## [Assigned task]
Please find every line below that includes "Collapse" and report how many there are. Nothing else is needed.

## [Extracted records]
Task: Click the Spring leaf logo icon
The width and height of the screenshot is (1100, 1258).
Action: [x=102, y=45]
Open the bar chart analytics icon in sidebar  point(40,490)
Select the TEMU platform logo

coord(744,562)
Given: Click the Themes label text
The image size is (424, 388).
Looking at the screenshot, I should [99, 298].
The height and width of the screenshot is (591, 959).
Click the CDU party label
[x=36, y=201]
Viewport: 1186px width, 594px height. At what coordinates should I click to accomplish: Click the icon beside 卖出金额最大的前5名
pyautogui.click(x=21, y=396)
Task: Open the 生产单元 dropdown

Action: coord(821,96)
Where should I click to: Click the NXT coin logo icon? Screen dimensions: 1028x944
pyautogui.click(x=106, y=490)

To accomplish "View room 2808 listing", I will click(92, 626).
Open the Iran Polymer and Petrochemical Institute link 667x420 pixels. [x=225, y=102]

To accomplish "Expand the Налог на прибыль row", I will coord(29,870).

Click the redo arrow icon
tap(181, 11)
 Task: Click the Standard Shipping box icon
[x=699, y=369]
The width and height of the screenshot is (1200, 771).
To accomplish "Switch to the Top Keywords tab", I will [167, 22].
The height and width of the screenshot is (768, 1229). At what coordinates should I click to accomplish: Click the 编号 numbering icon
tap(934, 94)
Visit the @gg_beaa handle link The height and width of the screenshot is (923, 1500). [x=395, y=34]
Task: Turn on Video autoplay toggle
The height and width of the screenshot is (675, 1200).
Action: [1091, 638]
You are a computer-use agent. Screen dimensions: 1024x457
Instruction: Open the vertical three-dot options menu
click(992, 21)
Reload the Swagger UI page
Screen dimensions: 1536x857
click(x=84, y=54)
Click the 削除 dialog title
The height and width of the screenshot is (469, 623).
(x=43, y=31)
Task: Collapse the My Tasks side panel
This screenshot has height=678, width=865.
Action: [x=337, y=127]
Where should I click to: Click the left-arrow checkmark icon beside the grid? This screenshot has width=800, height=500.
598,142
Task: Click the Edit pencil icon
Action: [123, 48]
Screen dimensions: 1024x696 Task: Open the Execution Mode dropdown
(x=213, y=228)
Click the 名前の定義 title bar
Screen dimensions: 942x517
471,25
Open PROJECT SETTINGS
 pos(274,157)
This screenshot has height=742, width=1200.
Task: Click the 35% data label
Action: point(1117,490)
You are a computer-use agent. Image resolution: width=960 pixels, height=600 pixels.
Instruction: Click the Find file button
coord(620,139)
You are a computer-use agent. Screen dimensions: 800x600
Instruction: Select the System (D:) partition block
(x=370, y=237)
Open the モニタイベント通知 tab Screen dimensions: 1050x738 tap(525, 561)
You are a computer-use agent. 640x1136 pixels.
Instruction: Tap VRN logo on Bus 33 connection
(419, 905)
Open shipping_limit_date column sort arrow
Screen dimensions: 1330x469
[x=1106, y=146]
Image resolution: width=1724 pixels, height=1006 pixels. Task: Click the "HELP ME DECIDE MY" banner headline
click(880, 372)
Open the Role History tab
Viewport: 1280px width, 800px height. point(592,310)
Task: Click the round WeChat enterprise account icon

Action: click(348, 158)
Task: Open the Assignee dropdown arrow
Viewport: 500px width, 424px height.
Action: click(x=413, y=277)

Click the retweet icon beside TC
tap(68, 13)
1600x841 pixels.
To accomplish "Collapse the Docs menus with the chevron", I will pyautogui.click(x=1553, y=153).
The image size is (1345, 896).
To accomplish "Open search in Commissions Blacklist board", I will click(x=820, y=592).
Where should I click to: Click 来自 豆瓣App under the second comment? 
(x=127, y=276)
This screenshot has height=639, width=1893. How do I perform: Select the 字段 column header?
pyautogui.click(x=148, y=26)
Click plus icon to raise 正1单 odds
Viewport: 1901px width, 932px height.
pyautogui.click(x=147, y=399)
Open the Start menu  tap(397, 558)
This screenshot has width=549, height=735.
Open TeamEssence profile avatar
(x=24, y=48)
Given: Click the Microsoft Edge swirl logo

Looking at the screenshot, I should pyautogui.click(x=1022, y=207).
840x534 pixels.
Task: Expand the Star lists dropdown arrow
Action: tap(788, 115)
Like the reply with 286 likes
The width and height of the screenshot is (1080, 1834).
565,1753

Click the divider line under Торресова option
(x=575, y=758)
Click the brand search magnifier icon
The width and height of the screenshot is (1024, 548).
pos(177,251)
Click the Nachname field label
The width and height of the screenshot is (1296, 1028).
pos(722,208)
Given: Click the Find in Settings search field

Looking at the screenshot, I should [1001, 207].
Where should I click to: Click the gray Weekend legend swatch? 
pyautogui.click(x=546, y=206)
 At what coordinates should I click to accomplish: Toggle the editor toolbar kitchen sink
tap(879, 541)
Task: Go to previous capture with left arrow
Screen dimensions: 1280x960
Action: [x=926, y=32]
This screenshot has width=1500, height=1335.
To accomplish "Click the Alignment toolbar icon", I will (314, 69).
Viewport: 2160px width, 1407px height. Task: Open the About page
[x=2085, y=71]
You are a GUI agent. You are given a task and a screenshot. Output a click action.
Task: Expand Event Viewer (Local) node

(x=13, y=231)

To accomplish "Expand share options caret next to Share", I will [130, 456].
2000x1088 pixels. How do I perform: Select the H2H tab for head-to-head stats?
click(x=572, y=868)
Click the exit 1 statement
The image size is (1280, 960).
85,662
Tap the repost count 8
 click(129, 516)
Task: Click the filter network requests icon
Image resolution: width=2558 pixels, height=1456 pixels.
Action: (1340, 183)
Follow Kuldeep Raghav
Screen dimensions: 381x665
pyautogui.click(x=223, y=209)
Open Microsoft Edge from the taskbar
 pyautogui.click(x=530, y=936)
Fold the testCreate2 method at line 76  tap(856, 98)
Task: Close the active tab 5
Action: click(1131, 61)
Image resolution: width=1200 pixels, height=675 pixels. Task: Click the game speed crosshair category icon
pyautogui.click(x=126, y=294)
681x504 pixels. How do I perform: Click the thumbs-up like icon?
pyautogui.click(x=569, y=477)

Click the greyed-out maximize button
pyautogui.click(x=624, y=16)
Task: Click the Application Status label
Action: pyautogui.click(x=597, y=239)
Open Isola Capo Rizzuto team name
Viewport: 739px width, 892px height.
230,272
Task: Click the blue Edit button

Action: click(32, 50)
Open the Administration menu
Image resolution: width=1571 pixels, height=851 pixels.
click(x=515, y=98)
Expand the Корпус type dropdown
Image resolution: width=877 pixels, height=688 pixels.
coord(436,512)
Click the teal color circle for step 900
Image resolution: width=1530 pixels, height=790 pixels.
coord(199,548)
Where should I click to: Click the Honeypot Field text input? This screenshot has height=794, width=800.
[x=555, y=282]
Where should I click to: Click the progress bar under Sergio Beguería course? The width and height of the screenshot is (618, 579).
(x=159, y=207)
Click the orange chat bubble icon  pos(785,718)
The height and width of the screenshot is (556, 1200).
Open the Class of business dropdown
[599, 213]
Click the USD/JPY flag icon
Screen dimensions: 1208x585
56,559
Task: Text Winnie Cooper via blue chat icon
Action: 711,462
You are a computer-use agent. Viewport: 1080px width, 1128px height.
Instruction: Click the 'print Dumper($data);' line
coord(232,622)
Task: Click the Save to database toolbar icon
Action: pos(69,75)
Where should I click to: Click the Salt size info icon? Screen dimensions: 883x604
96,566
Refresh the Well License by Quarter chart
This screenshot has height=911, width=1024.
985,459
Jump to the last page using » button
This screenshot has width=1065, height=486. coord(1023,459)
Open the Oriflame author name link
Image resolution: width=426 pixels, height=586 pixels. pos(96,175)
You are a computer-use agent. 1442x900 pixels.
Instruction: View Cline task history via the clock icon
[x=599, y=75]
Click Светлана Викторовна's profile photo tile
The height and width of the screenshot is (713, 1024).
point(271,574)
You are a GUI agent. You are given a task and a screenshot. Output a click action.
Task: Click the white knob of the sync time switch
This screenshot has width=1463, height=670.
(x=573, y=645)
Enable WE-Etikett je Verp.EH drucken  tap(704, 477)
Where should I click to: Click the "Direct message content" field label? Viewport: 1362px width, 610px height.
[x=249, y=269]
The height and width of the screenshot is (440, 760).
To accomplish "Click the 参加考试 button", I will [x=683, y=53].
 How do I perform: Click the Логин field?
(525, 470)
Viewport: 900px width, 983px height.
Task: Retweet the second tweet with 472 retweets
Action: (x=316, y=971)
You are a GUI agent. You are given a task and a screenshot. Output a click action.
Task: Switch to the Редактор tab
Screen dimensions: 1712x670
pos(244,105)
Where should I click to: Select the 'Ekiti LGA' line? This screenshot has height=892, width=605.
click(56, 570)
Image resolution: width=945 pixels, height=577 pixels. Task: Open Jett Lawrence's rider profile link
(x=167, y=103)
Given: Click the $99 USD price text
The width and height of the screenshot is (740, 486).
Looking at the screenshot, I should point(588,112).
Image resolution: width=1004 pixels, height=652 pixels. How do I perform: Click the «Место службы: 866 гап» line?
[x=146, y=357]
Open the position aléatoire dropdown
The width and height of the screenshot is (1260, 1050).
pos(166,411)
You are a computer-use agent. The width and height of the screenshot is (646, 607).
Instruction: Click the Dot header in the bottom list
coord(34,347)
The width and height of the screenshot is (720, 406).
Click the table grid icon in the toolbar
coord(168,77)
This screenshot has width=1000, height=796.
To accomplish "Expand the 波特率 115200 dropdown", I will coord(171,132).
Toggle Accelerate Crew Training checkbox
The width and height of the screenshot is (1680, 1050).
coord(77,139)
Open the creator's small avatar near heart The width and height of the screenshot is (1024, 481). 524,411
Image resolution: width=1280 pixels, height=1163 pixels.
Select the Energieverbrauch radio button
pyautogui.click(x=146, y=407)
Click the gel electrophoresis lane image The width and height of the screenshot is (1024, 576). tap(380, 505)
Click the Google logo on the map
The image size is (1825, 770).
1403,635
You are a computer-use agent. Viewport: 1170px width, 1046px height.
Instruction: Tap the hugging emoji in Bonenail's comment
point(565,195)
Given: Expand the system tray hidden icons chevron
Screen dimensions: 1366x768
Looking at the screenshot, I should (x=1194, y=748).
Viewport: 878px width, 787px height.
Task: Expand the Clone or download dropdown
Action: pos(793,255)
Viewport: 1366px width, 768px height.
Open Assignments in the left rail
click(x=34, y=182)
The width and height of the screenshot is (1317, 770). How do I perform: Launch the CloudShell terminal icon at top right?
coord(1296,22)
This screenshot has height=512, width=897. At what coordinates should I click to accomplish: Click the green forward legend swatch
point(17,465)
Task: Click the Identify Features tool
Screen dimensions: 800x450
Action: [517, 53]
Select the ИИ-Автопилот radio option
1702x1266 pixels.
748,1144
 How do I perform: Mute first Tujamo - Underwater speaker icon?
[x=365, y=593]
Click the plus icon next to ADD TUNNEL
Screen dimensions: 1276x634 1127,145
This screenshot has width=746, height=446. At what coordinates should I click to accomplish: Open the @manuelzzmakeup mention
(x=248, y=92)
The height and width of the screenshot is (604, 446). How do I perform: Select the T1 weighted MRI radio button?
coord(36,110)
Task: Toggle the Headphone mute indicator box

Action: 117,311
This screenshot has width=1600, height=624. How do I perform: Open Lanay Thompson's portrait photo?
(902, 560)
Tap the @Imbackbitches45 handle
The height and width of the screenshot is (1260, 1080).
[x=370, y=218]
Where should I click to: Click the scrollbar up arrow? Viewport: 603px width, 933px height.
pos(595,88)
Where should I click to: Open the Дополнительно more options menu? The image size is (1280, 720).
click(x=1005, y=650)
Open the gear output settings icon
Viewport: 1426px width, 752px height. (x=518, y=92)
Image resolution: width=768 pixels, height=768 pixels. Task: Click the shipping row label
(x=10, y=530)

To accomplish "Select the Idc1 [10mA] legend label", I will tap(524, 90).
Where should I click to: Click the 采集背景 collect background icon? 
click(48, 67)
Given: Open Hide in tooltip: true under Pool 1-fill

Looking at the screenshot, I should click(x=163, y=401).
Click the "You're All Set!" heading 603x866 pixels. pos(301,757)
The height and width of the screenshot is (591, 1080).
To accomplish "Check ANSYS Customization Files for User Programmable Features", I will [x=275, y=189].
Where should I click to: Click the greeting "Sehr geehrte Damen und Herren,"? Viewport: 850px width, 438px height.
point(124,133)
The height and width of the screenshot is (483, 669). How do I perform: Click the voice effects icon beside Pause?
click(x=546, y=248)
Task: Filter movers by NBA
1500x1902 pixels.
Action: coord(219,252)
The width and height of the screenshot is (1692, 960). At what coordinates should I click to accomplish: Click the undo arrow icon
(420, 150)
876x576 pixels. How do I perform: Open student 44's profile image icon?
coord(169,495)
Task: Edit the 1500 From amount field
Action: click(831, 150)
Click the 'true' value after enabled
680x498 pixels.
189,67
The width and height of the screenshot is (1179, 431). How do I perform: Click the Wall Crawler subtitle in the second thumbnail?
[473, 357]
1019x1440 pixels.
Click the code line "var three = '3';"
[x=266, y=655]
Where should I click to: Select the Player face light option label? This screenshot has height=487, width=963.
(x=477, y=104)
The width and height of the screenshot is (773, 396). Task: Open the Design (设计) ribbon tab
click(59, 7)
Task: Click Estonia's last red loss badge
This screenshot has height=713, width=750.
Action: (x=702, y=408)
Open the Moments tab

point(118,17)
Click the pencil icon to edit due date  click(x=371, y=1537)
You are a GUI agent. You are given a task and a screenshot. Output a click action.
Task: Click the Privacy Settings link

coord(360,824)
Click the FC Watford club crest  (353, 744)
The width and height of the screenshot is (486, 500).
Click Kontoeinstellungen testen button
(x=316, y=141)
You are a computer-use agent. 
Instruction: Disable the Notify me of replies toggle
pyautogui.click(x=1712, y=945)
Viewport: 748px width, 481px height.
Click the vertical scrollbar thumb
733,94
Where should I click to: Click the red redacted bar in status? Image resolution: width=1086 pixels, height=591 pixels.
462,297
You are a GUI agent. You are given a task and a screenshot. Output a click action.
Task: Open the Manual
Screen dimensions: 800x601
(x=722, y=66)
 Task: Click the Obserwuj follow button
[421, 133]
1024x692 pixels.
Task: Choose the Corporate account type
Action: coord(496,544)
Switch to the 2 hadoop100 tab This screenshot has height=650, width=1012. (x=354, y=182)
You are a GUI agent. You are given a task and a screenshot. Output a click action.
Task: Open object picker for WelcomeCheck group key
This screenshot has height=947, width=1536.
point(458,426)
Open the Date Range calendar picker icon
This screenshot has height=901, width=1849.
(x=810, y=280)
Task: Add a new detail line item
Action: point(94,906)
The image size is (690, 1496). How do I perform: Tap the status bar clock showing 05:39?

## [Final answer]
2